TASK PROMPT: Please copy out the whole listing below with "Image resolution" changed to "Display resolution" wherever it occurs, and leave everything else as it is.

RECORDS SUPPLIED:
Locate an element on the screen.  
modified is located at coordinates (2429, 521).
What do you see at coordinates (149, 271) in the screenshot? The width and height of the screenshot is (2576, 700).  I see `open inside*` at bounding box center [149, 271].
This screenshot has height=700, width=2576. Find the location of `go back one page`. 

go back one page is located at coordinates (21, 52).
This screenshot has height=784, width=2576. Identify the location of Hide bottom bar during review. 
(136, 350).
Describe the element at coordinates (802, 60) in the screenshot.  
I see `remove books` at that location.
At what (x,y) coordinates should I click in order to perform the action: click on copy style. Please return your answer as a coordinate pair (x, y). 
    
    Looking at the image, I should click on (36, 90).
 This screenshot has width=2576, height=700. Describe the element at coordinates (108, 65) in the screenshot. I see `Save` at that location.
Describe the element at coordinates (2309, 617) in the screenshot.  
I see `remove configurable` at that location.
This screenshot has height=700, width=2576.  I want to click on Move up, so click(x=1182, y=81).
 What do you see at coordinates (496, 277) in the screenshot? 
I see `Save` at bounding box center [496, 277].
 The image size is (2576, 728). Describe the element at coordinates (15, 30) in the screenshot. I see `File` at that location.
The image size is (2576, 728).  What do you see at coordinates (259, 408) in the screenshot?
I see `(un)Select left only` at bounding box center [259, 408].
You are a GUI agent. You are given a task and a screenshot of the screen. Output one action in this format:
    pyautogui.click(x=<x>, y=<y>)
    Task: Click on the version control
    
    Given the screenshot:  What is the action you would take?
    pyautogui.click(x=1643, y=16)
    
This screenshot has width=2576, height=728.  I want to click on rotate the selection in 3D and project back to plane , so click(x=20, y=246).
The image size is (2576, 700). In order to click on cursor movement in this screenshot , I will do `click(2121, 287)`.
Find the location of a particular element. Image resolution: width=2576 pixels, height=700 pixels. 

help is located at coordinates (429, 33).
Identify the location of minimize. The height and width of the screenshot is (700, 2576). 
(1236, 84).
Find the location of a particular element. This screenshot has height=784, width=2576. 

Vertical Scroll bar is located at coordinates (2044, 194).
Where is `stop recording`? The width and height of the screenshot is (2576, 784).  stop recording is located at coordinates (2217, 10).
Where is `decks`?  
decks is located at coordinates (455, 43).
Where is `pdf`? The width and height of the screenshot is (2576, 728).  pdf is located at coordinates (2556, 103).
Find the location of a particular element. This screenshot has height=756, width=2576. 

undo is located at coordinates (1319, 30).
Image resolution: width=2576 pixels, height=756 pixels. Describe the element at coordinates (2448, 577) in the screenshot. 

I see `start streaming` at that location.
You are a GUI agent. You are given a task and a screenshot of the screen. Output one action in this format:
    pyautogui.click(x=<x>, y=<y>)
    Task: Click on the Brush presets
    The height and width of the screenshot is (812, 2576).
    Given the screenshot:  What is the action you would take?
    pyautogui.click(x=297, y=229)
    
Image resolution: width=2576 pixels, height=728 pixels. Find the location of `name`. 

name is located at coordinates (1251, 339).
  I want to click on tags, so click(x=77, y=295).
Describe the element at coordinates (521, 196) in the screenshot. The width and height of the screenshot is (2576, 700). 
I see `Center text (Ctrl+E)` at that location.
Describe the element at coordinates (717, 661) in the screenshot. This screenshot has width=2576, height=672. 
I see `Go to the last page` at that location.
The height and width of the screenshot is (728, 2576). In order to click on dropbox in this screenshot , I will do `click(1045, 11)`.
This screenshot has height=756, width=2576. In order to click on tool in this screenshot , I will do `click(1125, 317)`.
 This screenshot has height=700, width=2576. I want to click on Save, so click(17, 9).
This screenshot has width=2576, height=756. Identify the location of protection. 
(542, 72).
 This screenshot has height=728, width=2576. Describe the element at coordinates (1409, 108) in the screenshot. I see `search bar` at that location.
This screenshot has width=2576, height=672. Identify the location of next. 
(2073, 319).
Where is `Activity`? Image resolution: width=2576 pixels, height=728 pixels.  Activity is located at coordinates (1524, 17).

OUTPUT FOR THIS EXERCISE:
Locate an element on the screen.  
modified is located at coordinates (2429, 521).
What do you see at coordinates (149, 271) in the screenshot? The width and height of the screenshot is (2576, 700).  I see `open inside*` at bounding box center [149, 271].
This screenshot has height=700, width=2576. Find the location of `go back one page`. 

go back one page is located at coordinates (21, 52).
This screenshot has height=784, width=2576. Identify the location of Hide bottom bar during review. 
(136, 350).
Describe the element at coordinates (802, 60) in the screenshot.  
I see `remove books` at that location.
At what (x,y) coordinates should I click in order to perform the action: click on copy style. Please return your answer as a coordinate pair (x, y). 
    
    Looking at the image, I should click on (36, 90).
 This screenshot has width=2576, height=700. Describe the element at coordinates (108, 65) in the screenshot. I see `Save` at that location.
Describe the element at coordinates (2309, 617) in the screenshot.  
I see `remove configurable` at that location.
This screenshot has height=700, width=2576.  I want to click on Move up, so click(x=1182, y=81).
 What do you see at coordinates (496, 277) in the screenshot? 
I see `Save` at bounding box center [496, 277].
 The image size is (2576, 728). Describe the element at coordinates (15, 30) in the screenshot. I see `File` at that location.
The image size is (2576, 728).  What do you see at coordinates (259, 408) in the screenshot?
I see `(un)Select left only` at bounding box center [259, 408].
You are a GUI agent. You are given a task and a screenshot of the screen. Output one action in this format:
    pyautogui.click(x=<x>, y=<y>)
    Task: Click on the version control
    
    Given the screenshot:  What is the action you would take?
    pyautogui.click(x=1643, y=16)
    
This screenshot has width=2576, height=728.  I want to click on rotate the selection in 3D and project back to plane , so click(x=20, y=246).
The image size is (2576, 700). In order to click on cursor movement in this screenshot , I will do `click(2121, 287)`.
Find the location of a particular element. Display resolution: width=2576 pixels, height=700 pixels. 

help is located at coordinates (429, 33).
Identify the location of minimize. The height and width of the screenshot is (700, 2576). 
(1236, 84).
Find the location of a particular element. This screenshot has height=784, width=2576. 

Vertical Scroll bar is located at coordinates (2044, 194).
Where is `stop recording`? The width and height of the screenshot is (2576, 784).  stop recording is located at coordinates (2217, 10).
Where is `decks`?  
decks is located at coordinates (455, 43).
Where is `pdf`? The width and height of the screenshot is (2576, 728).  pdf is located at coordinates (2556, 103).
Find the location of a particular element. This screenshot has height=756, width=2576. 

undo is located at coordinates (1319, 30).
Display resolution: width=2576 pixels, height=756 pixels. Describe the element at coordinates (2448, 577) in the screenshot. 

I see `start streaming` at that location.
You are a GUI agent. You are given a task and a screenshot of the screen. Output one action in this format:
    pyautogui.click(x=<x>, y=<y>)
    Task: Click on the Brush presets
    The height and width of the screenshot is (812, 2576).
    Given the screenshot:  What is the action you would take?
    pyautogui.click(x=297, y=229)
    
Display resolution: width=2576 pixels, height=728 pixels. Find the location of `name`. 

name is located at coordinates (1251, 339).
  I want to click on tags, so click(x=77, y=295).
Describe the element at coordinates (521, 196) in the screenshot. The width and height of the screenshot is (2576, 700). 
I see `Center text (Ctrl+E)` at that location.
Describe the element at coordinates (717, 661) in the screenshot. This screenshot has width=2576, height=672. 
I see `Go to the last page` at that location.
The height and width of the screenshot is (728, 2576). In order to click on dropbox in this screenshot , I will do `click(1045, 11)`.
This screenshot has height=756, width=2576. In order to click on tool in this screenshot , I will do `click(1125, 317)`.
 This screenshot has height=700, width=2576. I want to click on Save, so click(17, 9).
This screenshot has width=2576, height=756. Identify the location of protection. 
(542, 72).
 This screenshot has height=728, width=2576. Describe the element at coordinates (1409, 108) in the screenshot. I see `search bar` at that location.
This screenshot has width=2576, height=672. Identify the location of next. 
(2073, 319).
Where is `Activity`? Display resolution: width=2576 pixels, height=728 pixels.  Activity is located at coordinates (1524, 17).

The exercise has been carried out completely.